3. In context with the rest of the sentence

The beginning of the sentence specifically says 'God's anger was kindled' against Balaam. It seems that, in context, the messenger of YHWH is acting as an 'opponent' against Balaam for precisely that reason. The immediate context does not seem to permit the interpretation that the messenger of YHWH was acting out of 'his own zealousness'.


4. Narrative discrepancy

An occasional problem readers have with the narrative in Numbers 22 is the apparent contradiction between verses 22.20-21, where God grants Balaam permission to go to Midian, and verse 22.22 (the verse under question), where the messenger of YHWH stands as an 'opponent' against Balaam because he was going to Midian. It may be that this contributes to the perception that the angel is acting 'zealously'.

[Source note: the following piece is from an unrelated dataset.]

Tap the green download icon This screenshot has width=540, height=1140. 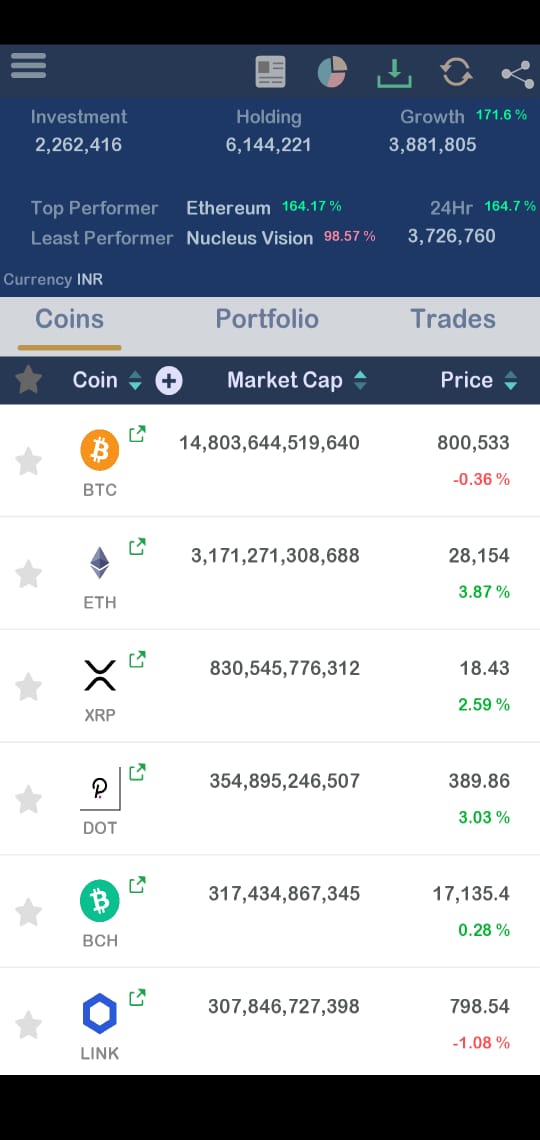tap(394, 73)
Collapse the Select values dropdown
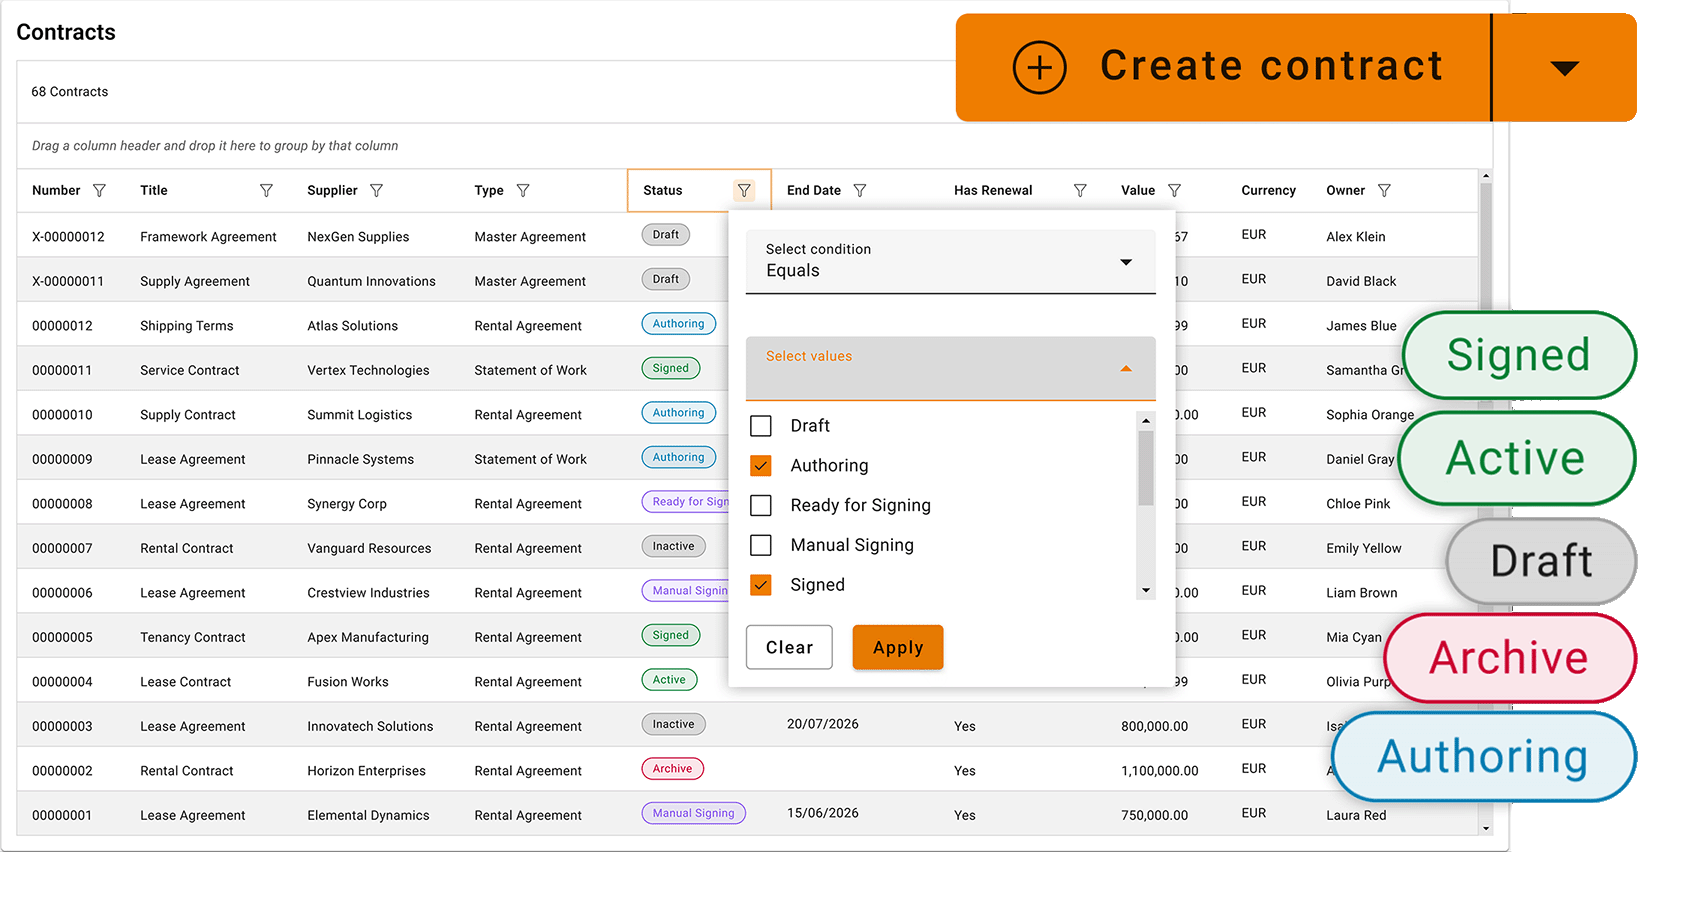 tap(1126, 368)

However, it has been shown that Numbers 22 actually has stitched together two separate versions of Balaam's dealing with the Midianites, thus explaining the contradiction between Numbers 22.20-21 (God permits Balaam to go) and 22.22 (the angel 'opposes' Balaam from going).1,2

In the one version of Numbers 22:

  1. the Israelites arrive,
  2. upsetting Balak, king of Moab.
  3. Balak sends messengers to contact Balaam to curse Israel. However, God tells Balaam not to go. Balak's messengers come a second time, promising rewards.
  4. This time God permits Balaam to go to Balak, but forbids him from cursing Israel.

In the other version:

  1. the Israelites arrive,
  2. upsetting the people of Moab.
  3. The elders of Moab contact the elders of Midian, and together they approach Balaam, ready to pay him to curse Israel. Without question, Balaam sets out to curse Israel, but God sends his messenger to act as an 'opponent' to Balaam.
  4. The messenger reveals himself, and permits Balaam to continue so long as he does not curse Israel.

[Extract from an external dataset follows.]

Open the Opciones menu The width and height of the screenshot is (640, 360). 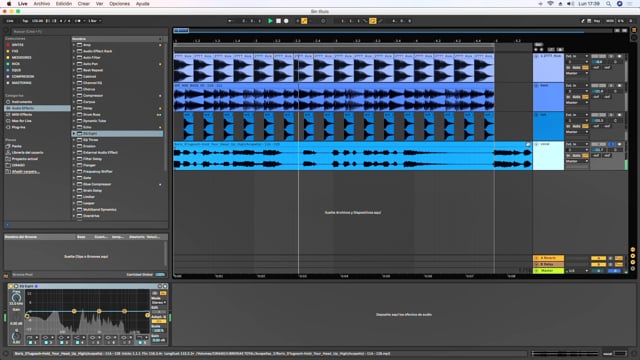119,4
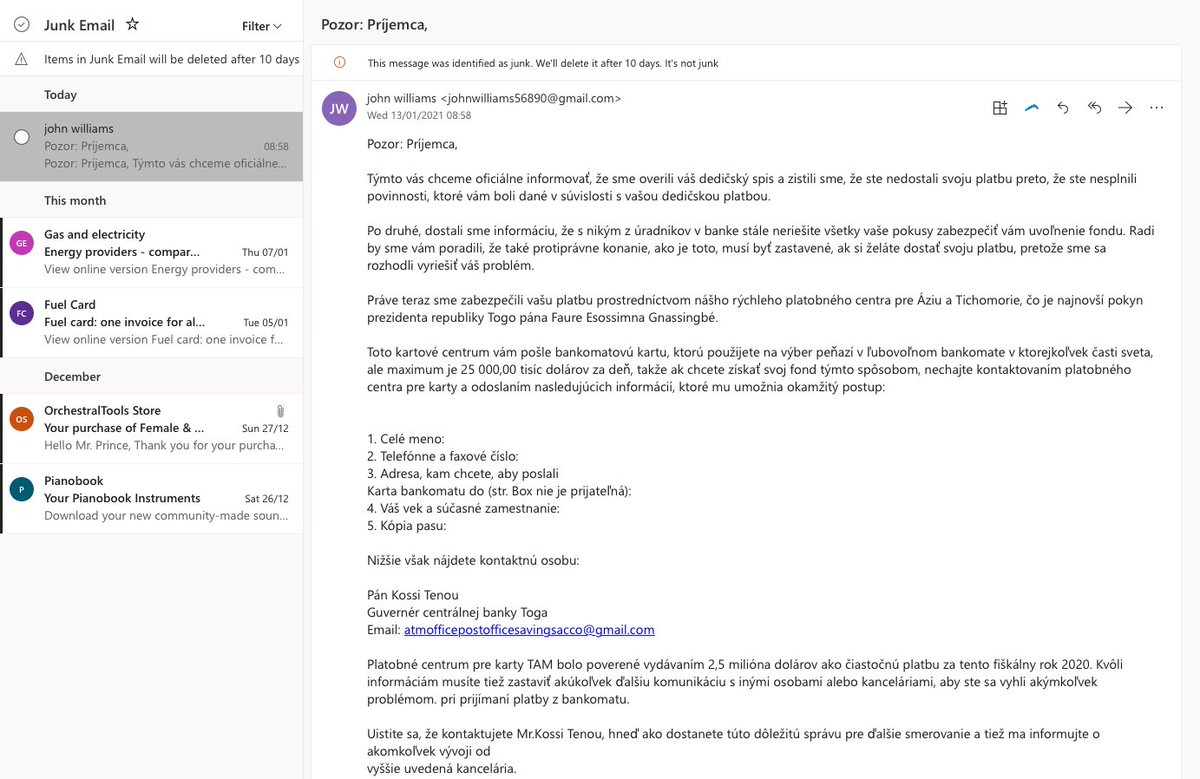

Separating the two accounts resolves the contradiction, and helps further indicate that the messenger of YHWH acts as an 'opponent' to Balaam specifically because God sent him to do so.


Conclusion

The 'satan' in this passage refers to an angel acting under God's direction, not out of his own zeal.


Footnotes

1 Michael D. Coogan (editor), The New Oxford Annotated Bible (2001), p.218-219 footnotes.

2 Julius A. Bewer, 'The Literary Problems of the Balaam Story in Numb., Chaps. 22-24', The American Journal of Theology 9.2 (1905), p. 238-262.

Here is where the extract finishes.